What you will do:
1. List each distinct username shown in a post header in the forum thread excerpt about shipping and customs, with the date shown beside it.
2. Write out the forum thread excerpt about shipping and customs word for word, from "Back on topic, the" to "take that chance).".

Pretty broad stereotype...painting all employee's with one brush. Most customs processing for Canada Post/USPS is done on entire shipments and not by individual items. Could be as simple as incorrect paperwork to slow it down or many other valid reasons...not everything is employee incompetence or 4 pm coming up. If you really looked into clearing a package, it's done 24/7 and it's Canada Post that usually slows down the whole process


----------



## bigbadwoolfe (Jan 1, 2013)

My oh my... I must have stepped on a nerve for some government employees. I apologize. Just like with any other profession, not all of you are slackers... Some are and unfortunately for the rest, those are the ones that really stand out. But not all, so to the ones that aren't I sincerely apologize. You guys can now go and have a good weekend. You earned it. 

Back on topic, the bow made the "afternoon" truck and was delivered 15 minutes ago... Haven't opened it yet, as I know this day becomes a wash the minute I do that and I still have some work to do, but the package is here. 

$45 in taxes and fees. Not bad at all. I think they went with the "declared value", and the person sending it put down $250 for it (yes, risky if it gets lost for the insurance, but I was willing to take that chance).

I hope the rest of you get what you're waiting for, and soon.


----------



## peregrine82 (Aug 25, 2007)

Ordered a release from Lancaster Tuesday, arrived today, go figure.


----------



## stjoebowhunter (Mar 12, 2011)

If your around the GTA or any border crossing save yourself the pain in the ass and have it sent to buffalo or other border city and go down and pick it up its only 2 hours and in the states they usually have things shipped in 3 days.


----------



## bigbadwoolfe (Jan 1, 2013)

stjoebowhunter said:


> If your around the GTA or any border crossing save yourself the pain in the ass and have it sent to buffalo or other border city and go down and pick it up its only 2 hours and in the states they usually have things shipped in 3 days.

Data section:
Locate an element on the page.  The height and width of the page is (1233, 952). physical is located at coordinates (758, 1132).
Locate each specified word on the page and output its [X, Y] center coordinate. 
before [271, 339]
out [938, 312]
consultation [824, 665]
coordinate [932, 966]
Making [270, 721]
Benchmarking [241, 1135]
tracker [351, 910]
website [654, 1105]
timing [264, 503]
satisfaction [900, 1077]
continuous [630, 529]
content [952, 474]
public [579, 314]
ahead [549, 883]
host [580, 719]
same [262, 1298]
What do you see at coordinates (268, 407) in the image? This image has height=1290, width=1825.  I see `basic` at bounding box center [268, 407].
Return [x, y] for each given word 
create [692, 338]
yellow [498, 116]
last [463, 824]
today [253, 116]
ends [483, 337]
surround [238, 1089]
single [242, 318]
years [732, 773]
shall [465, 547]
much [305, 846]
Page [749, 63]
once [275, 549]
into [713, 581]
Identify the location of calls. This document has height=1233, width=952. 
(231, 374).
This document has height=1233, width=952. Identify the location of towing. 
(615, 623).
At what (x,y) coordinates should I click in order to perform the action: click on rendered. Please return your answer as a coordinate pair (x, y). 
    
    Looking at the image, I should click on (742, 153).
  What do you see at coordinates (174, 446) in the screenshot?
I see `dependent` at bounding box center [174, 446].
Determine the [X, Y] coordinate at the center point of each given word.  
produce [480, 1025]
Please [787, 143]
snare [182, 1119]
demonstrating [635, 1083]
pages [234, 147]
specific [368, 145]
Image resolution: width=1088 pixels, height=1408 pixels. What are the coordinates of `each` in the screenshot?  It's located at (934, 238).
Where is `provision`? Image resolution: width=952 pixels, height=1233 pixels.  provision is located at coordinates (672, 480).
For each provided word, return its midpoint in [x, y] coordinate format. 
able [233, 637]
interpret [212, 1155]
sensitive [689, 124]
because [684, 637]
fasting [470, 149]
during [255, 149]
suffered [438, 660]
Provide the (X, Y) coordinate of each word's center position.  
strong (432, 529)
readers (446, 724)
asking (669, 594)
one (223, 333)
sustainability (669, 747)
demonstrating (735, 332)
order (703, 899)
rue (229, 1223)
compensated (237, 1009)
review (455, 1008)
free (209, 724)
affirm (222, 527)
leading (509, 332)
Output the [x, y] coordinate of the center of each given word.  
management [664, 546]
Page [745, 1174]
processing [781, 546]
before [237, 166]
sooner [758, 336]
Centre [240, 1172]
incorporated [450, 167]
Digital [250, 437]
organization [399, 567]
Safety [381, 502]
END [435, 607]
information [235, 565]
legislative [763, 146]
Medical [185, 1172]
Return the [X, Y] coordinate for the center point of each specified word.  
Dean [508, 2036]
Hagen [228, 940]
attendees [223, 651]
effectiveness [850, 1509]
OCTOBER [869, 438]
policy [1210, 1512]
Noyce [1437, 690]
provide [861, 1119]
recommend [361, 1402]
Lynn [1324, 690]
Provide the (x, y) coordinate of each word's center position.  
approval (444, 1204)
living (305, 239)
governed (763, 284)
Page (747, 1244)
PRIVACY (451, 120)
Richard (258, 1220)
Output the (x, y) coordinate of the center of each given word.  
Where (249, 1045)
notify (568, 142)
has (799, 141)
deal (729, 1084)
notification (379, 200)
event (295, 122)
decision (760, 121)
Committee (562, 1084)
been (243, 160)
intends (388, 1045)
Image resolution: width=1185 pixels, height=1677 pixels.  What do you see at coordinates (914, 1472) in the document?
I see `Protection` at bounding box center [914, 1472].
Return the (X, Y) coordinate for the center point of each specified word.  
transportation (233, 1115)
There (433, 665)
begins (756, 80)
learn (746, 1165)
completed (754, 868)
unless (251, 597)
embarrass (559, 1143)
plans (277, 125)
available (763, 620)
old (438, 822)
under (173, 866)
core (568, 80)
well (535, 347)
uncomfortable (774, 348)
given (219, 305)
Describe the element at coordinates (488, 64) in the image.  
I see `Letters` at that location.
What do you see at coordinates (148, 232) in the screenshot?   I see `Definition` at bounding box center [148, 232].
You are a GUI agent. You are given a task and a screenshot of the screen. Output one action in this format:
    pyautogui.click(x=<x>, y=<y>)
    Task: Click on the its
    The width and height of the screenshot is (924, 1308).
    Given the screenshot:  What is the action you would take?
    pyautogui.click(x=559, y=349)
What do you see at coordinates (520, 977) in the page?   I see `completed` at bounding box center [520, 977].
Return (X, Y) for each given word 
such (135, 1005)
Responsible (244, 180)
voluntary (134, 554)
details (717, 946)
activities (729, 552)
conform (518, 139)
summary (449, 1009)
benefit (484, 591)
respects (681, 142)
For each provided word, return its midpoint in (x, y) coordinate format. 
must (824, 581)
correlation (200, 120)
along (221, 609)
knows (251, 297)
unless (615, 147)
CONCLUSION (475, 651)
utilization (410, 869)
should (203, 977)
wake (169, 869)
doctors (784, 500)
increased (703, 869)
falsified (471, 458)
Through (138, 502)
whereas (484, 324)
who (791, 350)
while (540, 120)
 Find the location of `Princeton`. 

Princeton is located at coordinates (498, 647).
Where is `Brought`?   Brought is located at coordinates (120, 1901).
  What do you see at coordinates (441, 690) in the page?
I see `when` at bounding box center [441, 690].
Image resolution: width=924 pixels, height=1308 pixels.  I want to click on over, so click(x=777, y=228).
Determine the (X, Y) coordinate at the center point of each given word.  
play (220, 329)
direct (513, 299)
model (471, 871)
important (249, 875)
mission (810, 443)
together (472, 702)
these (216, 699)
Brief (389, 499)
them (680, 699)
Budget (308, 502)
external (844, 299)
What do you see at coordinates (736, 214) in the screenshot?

Responses in order:
1.
bigbadwoolfe (Jan 1, 2013)
peregrine82 (Aug 25, 2007)
stjoebowhunter (Mar 12, 2011)

2.
Back on topic, the bow made the "afternoon" truck and was delivered 15 minutes ago... Haven't opened it yet, as I know this day becomes a wash the minute I do that and I still have some work to do, but the package is here. 

$45 in taxes and fees. Not bad at all. I think they went with the "declared value", and the person sending it put down $250 for it (yes, risky if it gets lost for the insurance, but I was willing to take that chance).